Please report every line of the listing below that has the word "tool" in it.
── DATA FOR PROCESSING
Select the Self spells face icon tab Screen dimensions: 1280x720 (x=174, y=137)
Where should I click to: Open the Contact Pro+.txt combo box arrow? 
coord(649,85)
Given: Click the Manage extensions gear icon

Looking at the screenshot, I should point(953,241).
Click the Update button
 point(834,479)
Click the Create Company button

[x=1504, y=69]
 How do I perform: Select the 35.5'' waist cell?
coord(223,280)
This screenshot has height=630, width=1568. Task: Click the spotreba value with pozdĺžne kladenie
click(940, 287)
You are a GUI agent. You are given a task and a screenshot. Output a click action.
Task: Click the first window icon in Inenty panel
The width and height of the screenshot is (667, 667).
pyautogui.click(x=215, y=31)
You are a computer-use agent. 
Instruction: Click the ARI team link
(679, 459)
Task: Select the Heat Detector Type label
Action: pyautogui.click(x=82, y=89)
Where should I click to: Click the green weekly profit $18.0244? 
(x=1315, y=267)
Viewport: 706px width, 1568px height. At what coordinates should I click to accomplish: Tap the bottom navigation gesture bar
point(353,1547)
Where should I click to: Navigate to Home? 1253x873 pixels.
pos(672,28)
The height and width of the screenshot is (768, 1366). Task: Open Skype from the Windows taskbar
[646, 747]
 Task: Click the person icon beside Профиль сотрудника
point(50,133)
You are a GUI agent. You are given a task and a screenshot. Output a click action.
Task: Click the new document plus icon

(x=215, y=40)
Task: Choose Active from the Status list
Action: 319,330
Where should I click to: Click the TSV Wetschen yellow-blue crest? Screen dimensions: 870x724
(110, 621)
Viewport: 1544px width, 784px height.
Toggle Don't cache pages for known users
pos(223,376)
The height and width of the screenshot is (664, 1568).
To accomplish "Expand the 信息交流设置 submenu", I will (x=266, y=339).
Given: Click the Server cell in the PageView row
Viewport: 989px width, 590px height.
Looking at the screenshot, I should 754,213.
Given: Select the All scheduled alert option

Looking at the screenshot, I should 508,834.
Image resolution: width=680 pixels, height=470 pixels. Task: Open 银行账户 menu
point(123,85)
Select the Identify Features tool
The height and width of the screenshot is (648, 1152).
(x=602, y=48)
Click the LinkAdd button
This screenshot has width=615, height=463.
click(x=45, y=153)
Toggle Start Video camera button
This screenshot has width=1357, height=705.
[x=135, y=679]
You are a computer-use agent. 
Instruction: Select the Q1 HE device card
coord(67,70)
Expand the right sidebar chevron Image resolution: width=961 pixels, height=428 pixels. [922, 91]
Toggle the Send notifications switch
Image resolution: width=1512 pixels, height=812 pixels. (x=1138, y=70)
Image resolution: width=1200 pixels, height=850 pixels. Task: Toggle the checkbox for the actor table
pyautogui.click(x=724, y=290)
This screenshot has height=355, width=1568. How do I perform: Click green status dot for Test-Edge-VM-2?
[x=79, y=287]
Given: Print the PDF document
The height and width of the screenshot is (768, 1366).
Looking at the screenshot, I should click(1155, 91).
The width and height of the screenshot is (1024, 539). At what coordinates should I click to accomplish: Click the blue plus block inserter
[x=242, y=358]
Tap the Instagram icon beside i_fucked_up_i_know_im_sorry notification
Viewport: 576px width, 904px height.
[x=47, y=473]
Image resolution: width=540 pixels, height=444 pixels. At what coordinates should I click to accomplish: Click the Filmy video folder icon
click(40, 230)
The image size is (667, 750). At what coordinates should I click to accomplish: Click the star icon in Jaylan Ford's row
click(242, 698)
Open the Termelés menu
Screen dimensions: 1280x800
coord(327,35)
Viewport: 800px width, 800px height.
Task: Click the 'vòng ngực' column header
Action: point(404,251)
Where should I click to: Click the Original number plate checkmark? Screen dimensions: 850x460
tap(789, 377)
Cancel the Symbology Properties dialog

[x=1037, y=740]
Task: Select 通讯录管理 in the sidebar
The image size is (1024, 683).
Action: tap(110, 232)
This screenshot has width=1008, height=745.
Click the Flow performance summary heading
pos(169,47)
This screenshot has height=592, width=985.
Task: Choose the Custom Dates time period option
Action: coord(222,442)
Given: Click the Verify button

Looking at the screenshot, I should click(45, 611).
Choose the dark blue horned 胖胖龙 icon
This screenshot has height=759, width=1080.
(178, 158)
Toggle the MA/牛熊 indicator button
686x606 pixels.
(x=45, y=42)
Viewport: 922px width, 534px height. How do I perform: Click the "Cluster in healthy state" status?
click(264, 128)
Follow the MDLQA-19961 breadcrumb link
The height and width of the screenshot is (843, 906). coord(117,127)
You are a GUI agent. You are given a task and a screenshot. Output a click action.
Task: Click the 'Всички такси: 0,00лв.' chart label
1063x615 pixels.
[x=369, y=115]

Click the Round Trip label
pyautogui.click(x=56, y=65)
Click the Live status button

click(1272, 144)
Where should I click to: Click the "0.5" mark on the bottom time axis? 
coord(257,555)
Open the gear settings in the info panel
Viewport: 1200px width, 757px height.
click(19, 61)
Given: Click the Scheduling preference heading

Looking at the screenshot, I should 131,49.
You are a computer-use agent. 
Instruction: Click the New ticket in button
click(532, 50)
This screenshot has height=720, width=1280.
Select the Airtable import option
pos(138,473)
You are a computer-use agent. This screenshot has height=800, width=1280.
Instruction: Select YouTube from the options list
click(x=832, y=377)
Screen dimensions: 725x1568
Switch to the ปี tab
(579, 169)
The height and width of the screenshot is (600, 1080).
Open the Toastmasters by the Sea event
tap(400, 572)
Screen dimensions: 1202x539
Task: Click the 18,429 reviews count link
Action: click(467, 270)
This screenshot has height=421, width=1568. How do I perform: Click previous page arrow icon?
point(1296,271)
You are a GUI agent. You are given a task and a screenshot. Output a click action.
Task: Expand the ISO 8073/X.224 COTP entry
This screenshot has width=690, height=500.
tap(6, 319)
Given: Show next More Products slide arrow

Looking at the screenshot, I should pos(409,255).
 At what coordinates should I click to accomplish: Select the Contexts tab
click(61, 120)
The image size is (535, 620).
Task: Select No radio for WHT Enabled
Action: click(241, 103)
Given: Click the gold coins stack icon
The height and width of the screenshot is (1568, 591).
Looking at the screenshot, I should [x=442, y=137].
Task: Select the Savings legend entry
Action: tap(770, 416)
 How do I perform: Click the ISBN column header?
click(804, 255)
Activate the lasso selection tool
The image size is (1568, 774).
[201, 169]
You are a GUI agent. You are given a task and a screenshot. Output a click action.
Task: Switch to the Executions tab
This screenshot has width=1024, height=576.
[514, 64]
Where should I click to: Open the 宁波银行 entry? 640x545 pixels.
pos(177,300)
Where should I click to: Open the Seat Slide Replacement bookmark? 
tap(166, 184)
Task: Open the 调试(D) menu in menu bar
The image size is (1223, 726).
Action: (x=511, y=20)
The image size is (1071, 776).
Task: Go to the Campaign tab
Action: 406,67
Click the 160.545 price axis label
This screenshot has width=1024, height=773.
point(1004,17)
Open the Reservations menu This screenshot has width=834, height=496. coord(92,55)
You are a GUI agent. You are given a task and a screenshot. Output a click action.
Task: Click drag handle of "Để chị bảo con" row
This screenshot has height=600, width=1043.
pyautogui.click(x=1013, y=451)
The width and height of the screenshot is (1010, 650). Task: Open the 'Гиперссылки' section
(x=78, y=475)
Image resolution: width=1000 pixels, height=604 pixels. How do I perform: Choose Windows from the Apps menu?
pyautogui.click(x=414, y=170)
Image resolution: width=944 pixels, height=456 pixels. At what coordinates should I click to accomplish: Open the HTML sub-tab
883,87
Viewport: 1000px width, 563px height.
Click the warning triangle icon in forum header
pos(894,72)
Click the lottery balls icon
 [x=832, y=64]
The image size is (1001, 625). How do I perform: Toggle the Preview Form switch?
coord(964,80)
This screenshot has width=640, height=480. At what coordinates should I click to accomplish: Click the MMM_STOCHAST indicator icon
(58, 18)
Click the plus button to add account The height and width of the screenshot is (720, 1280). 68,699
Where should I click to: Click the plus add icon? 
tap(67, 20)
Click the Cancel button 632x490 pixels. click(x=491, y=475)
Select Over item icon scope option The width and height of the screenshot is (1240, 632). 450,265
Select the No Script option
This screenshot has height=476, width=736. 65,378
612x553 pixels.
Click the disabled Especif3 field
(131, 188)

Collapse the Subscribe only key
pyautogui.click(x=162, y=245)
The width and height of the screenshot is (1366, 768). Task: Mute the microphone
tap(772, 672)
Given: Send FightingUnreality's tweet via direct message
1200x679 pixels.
────
*WRITTEN SOLUTION*:
Select the Identify Features tool
Activate the lasso selection tool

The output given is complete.